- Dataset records
= Beginning of Section =

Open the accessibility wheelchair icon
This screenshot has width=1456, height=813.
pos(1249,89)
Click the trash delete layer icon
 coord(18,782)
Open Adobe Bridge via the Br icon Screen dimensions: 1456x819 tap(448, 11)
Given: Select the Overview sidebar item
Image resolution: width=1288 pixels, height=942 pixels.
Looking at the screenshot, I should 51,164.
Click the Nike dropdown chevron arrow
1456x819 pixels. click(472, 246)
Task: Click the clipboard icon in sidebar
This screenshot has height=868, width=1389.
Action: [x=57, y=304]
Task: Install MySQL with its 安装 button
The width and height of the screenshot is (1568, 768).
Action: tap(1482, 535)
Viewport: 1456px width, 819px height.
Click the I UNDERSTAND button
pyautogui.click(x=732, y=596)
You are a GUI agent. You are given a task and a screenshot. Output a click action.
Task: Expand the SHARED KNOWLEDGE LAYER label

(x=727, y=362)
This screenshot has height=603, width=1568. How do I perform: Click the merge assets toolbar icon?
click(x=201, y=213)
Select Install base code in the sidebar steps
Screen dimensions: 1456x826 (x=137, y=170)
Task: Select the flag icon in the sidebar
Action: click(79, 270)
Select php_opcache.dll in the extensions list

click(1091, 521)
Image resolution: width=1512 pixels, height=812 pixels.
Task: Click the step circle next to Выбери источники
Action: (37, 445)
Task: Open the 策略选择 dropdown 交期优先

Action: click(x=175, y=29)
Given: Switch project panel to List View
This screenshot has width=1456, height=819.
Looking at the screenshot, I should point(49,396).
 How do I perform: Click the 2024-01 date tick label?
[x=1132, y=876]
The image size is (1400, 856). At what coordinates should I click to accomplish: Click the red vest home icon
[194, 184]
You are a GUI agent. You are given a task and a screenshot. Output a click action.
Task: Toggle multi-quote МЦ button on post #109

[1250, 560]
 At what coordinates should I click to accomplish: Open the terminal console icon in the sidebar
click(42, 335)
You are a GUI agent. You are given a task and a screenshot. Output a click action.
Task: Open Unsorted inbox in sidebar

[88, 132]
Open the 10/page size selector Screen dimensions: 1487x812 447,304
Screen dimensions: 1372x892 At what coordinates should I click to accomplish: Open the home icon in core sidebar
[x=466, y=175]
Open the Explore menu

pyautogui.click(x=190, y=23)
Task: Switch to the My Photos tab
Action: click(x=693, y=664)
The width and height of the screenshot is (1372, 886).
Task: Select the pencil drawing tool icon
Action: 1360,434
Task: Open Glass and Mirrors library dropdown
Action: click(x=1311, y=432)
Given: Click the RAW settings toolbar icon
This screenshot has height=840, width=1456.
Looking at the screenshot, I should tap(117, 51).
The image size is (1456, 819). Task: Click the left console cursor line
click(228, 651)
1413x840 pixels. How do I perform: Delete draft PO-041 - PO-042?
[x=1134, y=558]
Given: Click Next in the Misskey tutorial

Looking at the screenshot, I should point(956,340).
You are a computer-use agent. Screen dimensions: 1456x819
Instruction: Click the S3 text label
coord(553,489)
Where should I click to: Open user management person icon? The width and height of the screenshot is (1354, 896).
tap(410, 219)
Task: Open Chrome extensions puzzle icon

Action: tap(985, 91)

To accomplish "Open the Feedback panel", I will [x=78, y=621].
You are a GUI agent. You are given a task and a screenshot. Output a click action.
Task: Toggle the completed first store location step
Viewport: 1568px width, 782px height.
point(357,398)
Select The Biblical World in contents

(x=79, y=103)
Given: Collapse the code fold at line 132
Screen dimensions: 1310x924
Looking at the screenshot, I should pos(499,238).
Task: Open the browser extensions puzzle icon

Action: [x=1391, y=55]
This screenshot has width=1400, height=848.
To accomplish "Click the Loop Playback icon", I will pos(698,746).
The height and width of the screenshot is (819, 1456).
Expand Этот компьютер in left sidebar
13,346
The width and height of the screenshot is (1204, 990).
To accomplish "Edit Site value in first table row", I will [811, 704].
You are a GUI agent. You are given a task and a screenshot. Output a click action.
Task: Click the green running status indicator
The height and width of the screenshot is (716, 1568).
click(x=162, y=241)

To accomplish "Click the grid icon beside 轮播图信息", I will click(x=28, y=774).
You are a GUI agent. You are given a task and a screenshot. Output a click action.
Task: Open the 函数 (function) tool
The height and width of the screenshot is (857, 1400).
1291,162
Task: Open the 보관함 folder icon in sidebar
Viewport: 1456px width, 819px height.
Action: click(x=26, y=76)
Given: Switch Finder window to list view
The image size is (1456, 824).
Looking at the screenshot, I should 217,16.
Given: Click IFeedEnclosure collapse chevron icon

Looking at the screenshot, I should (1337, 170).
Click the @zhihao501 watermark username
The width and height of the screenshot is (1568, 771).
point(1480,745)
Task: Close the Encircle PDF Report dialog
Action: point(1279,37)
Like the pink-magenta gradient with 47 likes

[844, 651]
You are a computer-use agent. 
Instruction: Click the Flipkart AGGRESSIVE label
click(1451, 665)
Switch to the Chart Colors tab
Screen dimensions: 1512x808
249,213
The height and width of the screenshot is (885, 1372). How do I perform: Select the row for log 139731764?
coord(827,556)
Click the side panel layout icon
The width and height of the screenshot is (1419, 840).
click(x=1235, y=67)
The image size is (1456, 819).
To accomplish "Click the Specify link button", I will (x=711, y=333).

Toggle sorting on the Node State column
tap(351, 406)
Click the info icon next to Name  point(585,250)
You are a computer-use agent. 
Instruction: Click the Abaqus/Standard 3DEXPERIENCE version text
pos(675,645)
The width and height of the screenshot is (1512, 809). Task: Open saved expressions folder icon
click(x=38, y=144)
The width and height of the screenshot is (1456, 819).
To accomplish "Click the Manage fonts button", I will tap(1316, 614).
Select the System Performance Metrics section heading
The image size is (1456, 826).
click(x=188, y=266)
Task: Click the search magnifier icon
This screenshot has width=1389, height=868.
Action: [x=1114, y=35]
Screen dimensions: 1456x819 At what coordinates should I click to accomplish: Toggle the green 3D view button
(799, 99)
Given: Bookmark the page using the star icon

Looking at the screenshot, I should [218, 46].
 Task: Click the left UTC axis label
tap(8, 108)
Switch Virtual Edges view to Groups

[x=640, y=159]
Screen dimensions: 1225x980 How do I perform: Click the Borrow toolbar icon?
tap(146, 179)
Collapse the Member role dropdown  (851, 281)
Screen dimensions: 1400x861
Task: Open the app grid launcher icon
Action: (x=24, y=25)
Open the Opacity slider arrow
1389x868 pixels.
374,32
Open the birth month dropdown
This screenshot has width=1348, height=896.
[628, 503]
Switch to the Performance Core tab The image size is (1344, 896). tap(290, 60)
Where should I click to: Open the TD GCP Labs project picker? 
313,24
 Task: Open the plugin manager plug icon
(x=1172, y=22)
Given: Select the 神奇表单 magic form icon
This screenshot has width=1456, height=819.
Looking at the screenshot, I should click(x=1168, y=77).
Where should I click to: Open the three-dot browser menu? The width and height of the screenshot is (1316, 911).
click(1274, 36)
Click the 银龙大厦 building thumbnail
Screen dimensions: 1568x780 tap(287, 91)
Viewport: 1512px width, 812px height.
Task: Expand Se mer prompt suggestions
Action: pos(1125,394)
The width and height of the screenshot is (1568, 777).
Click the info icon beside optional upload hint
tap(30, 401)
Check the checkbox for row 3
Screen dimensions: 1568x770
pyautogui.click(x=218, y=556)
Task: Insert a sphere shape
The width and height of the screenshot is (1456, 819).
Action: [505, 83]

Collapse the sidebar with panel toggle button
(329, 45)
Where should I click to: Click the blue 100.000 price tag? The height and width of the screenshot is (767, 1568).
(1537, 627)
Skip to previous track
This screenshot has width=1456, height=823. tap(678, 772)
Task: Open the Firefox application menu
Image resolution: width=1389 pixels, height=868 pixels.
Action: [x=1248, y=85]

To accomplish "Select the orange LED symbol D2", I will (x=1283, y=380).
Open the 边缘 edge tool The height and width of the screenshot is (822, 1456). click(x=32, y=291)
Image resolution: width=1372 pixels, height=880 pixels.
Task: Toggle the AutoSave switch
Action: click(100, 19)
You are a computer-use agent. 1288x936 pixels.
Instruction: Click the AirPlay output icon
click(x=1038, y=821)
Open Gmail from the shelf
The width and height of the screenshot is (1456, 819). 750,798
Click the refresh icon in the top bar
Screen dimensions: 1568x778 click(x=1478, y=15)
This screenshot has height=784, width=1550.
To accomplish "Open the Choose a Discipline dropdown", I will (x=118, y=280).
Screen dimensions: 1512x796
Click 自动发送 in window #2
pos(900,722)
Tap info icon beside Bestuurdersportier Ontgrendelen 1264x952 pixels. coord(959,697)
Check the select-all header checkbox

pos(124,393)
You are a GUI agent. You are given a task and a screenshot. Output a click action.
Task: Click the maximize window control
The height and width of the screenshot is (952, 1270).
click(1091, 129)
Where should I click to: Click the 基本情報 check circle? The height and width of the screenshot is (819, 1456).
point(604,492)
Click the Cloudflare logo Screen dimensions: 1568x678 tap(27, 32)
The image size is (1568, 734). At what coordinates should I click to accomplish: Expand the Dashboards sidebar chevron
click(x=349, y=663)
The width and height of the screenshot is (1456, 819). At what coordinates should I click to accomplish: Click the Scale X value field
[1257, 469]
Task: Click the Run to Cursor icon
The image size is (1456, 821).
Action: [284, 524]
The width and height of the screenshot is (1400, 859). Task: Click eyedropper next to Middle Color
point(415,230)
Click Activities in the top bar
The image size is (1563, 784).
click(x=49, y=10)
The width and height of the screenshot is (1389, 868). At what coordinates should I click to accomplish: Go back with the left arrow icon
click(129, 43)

= End of Section =

- WHAT YOU WILL DO
The answer consists of every line above in which the word "computer" occurs.

- ANSWER TO THIS PROBLEM
You are a computer-use agent. Screen dimensions: 1456x819
You are a computer-use agent. 
You are a computer-use agent. 
You are a computer-use agent. 1288x936 pixels.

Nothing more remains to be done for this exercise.